#' (Iterative) Sure Independence Screening ((I)SIS) and Fitting in Generalized
#' Linear Models and Cox's Proportional Hazards Models
#'
#' This function first implements the Iterative Sure Independence Screening for
#' different variants of (I)SIS, and then fits the final regression model using
#' the R packages \pkg{ncvreg}, \pkg{glmnet}, \pkg{msaenet} and \pkg{Coxnet} for the SCAD/MCP/LASSO/ENET/AENET
#' regularized loglikelihood for the variables picked by (I)SIS.
#'
#' @export
#' @importFrom glmnet glmnet
#' @importFrom msaenet aenet
#' @importFrom ncvreg ncvreg
#' @importFrom glmnet cv.glmnet
#' @importFrom ncvreg cv.ncvreg
#' @importFrom survival coxph
#' @importFrom survival Surv
#' @importFrom stats cor glm.fit
#' @importFrom stats glm.fit
#' @importFrom stats quantile
#' @importFrom stats binomial
#' @importFrom stats coef
#' @importFrom stats gaussian
#' @importFrom stats poisson
#' @importFrom stats deviance
#' @importFrom stats predict
#' @importFrom nnet multinom
#' @import doParallel
#' @importFrom foreach foreach
#' @importFrom Coxnet Coxnet
#'
#' @param x The design matrix, of dimensions n * p, without an intercept. Each
#' row is an observation vector. \code{SIS} standardizes the data and includes
#' an intercept by default.
#' @param y The response vector of dimension n * 1. Quantitative for
#' \code{family='gaussian'}, non-negative counts for \code{family='poisson'},
#' binary (0-1) for \code{family='binomial'}, factor for \code{family='multinom'}.
#' For \code{family='cox'}, \code{y} should be an object of class \code{Surv},
#' as provided by the function \code{Surv()} in the package \pkg{survival}.
#' @param family Response type (see above).
#' @param penalty The penalty to be applied in the regularized likelihood
#' subproblems. 'SCAD', 'MCP', or 'lasso' are provided. 'lasso' is the default
#' for family = 'multinom' or 'cox', 'SCAD' is the default for other families.
#' @param concavity.parameter The tuning parameter used to adjust the concavity
#' of the SCAD/MCP penalty. Default is 3.7 for SCAD and 3 for MCP.

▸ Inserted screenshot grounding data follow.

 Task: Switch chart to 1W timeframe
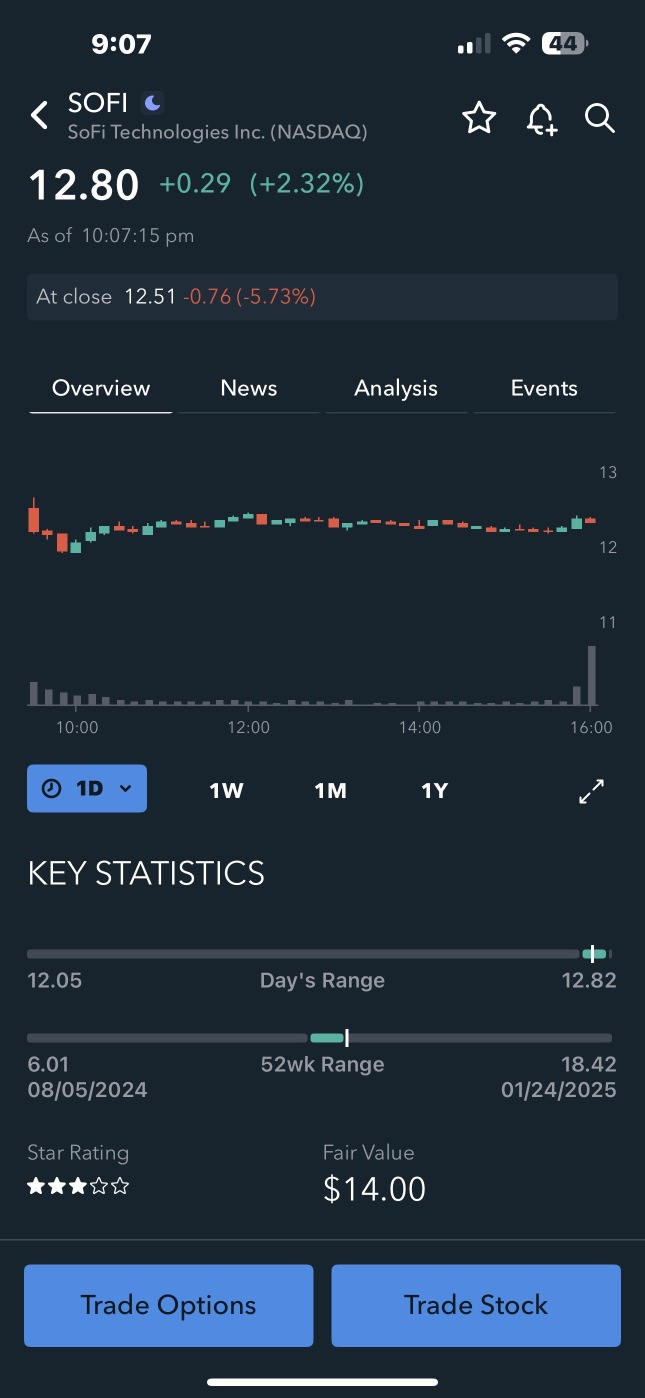coord(226,790)
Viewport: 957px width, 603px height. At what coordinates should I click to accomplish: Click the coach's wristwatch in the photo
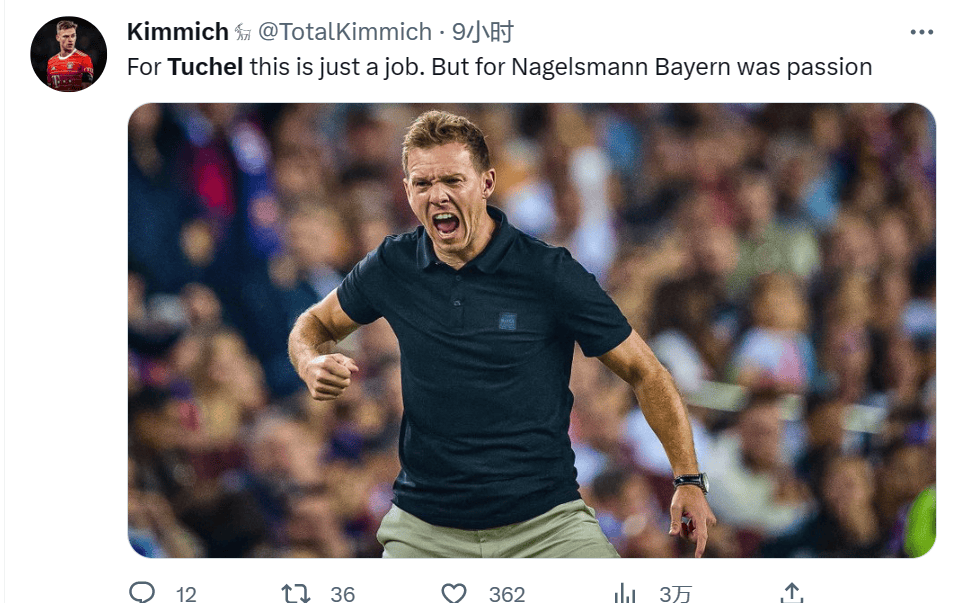[693, 482]
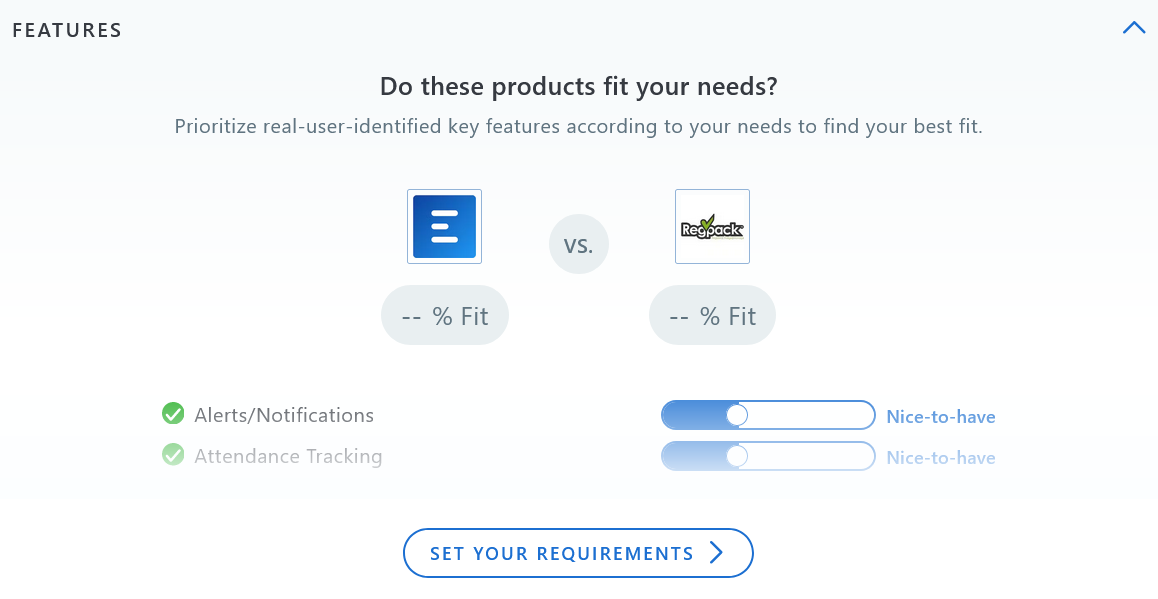This screenshot has height=599, width=1158.
Task: Click the Alerts/Notifications slider handle
Action: [x=737, y=415]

#' @param tune Method for tuning the regularization parameter of the penalized
#' likelihood subproblems and of the final model selected by (I)SIS. Options
#' include \code{tune='bic'}, \code{tune='ebic'}, \code{tune='aic'}, and
#' \code{tune='cv'}.
#' @param nfolds Number of folds used in cross-validation. The default is 10.
#' @param type.measure Loss to use for cross-validation. Currently five
#' options, not all available for all models. The default is
#' \code{type.measure='deviance'}, which uses squared-error for gaussian models
#' (also equivalent to \code{type.measure='mse'} in this case), deviance for
#' logistic and poisson regression, and partial-likelihood for the Cox model.
#' Both \code{type.measure='class'} and \code{type.measure='auc'} apply only to
#' logistic regression and give misclassification error and area under the ROC
#' curve, respectively. \code{type.measure='mse'} or \code{type.measure='mae'}
#' (mean absolute error) can be used by all models except the \code{'cox'};
#' they measure the deviation from the fitted mean to the response. For
#' \code{penalty='SCAD'} and \code{penalty='MCP'}, only
#' \code{type.measure='deviance'} is available.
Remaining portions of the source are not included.